Saturday, September 6, 2014

Monarchs, milkweed, and more


What started with the excitement of finding a monarch caterpillar on some milkweed buds  (below) turned into a summer-long learning project for our entire family.


At Bruce the Bug Guy's bug show, Bruce said that rearing monarch caterpillars was pretty easy to do. So when we found this one, we brought it back to the house with us, along with a couple milkweed leaves.

While trying to figure out how best to take care of this caterpillar, I read that rearing can increase a caterpillar’s chances of making it to adulthood by nearly 90%. So we brought a few more caterpillars in and then a few more. I accidentally brought a monarch egg in on a milkweed leaf, so we raised that caterpillar after it hatched, too.

Rearing the monarchs gave us a chance to observe the caterpillars up close and provided an opportunity to learn about the monarch life cycle.

It was also inspiring to think that maybe we were helping the monarch population increase, just a little. I've since learned that the best thing we can do to increase the monarch population is provide more milkweed and other flowering plants for monarchs to feed on.
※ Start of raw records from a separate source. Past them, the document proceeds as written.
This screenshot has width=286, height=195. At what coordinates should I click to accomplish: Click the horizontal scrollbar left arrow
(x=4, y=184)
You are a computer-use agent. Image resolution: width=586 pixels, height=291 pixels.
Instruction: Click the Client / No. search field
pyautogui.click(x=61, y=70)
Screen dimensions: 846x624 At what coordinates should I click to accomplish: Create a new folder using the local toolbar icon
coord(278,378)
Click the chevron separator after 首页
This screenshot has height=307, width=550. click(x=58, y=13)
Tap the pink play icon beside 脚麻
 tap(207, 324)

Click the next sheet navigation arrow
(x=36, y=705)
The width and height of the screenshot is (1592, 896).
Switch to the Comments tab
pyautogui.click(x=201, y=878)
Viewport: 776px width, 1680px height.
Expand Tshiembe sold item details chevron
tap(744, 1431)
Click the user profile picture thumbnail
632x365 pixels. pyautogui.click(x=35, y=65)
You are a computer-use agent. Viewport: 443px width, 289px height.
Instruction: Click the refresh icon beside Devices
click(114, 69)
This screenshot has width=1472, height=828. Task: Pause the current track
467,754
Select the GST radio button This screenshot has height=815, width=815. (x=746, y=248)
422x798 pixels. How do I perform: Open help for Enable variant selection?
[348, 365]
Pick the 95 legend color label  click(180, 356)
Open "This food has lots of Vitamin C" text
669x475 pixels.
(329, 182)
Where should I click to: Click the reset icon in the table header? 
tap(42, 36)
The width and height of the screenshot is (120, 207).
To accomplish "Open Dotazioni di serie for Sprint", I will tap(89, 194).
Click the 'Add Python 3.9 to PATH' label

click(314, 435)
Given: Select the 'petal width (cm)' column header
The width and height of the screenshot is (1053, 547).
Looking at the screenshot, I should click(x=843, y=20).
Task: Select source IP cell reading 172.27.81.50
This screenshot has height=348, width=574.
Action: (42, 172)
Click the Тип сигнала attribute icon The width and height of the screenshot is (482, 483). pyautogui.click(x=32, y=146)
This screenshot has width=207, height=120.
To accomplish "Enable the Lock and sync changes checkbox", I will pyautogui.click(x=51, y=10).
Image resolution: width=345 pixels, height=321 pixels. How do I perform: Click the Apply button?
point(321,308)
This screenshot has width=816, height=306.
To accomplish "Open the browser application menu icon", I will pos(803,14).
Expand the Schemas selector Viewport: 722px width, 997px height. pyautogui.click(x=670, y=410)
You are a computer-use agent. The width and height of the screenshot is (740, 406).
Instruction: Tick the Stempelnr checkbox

Monarch caterpillars, chrysalides and butterflies

We hatched out several monarch eggs after I brought that first one in. It's almost unbelievable that such tiny eggs are where monarchs get their start.


We watched as the newly hatched caterpillars ate their eggshells (called chorions) and then the tiny hairs on the bottom sides of the milkweed leaves. Then they graduated to eating actual leaves. They molted and grew like crazy. Then they repeated the process – molt and grow – three more times. We got to watch the caterpillars shimmy out of their old skin and emerge all wrinkly and ready to grow.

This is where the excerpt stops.